[Start of section]

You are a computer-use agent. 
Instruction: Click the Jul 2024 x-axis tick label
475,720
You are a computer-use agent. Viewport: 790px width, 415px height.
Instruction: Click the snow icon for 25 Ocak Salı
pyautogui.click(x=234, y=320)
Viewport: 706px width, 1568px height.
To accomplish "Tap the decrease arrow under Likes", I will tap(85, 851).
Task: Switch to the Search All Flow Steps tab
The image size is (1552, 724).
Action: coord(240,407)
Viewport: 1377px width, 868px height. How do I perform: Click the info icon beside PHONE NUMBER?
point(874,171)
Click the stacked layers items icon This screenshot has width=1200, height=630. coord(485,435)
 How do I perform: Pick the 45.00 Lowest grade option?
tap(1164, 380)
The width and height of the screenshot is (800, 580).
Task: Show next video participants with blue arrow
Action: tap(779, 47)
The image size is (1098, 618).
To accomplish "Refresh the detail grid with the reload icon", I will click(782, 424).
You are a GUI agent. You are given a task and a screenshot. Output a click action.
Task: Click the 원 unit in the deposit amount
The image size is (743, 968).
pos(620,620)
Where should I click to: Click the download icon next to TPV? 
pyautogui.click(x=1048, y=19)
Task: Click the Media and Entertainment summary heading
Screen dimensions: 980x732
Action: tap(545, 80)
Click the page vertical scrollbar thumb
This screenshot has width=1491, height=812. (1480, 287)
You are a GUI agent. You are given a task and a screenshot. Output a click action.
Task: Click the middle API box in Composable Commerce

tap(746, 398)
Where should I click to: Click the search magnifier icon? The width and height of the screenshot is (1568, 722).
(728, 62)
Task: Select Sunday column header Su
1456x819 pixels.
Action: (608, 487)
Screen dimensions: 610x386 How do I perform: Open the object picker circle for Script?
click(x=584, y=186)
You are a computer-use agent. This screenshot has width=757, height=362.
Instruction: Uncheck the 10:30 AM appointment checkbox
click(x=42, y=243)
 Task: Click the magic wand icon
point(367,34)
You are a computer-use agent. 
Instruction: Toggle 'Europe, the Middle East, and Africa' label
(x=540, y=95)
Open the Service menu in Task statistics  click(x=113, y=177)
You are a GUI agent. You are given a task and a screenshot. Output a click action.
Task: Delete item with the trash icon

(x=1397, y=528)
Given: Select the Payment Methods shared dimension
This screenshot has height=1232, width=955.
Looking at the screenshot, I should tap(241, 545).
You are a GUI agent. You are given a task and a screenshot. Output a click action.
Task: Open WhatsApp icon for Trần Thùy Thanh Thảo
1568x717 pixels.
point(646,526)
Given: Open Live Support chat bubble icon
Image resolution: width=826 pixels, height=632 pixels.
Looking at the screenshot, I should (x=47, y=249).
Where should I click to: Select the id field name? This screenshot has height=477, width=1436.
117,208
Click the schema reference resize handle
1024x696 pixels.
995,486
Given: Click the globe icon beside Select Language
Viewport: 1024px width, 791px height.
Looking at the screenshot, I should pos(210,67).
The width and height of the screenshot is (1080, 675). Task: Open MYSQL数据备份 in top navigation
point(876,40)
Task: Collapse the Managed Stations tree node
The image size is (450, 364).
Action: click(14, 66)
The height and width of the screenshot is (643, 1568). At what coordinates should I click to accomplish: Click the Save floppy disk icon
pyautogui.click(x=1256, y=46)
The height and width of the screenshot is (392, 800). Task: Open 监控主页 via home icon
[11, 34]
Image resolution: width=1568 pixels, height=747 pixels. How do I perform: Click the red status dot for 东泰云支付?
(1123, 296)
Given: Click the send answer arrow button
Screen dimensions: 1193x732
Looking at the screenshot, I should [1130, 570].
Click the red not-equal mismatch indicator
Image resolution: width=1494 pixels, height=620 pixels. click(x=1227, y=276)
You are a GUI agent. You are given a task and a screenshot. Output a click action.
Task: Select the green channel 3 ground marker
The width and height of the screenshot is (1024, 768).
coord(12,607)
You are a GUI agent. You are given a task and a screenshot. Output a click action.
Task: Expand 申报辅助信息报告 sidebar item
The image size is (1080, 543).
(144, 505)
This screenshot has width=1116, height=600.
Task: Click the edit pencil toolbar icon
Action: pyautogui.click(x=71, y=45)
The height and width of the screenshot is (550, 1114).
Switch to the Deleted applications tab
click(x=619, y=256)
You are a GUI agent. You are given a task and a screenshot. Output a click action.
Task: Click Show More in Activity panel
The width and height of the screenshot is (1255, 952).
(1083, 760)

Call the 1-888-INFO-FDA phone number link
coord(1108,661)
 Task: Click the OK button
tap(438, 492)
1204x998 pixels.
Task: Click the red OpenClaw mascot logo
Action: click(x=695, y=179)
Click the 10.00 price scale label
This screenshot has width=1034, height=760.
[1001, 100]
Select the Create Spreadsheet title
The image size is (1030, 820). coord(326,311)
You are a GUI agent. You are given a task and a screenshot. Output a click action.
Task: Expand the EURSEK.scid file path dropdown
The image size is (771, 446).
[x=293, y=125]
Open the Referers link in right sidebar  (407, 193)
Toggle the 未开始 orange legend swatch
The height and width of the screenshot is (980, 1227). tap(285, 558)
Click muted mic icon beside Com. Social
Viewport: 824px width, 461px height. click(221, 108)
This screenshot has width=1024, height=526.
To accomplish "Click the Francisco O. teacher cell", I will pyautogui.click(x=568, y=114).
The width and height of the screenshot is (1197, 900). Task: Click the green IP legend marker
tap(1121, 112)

[End of section]

* [BRIEF]
Filter the entries above down to the lines that hold the word "will", and copy those lines.

* [WRITTEN ANSWER]
To accomplish "Tap the decrease arrow under Likes", I will tap(85, 851).
To accomplish "Refresh the detail grid with the reload icon", I will click(782, 424).
To accomplish "Click the Francisco O. teacher cell", I will pyautogui.click(x=568, y=114).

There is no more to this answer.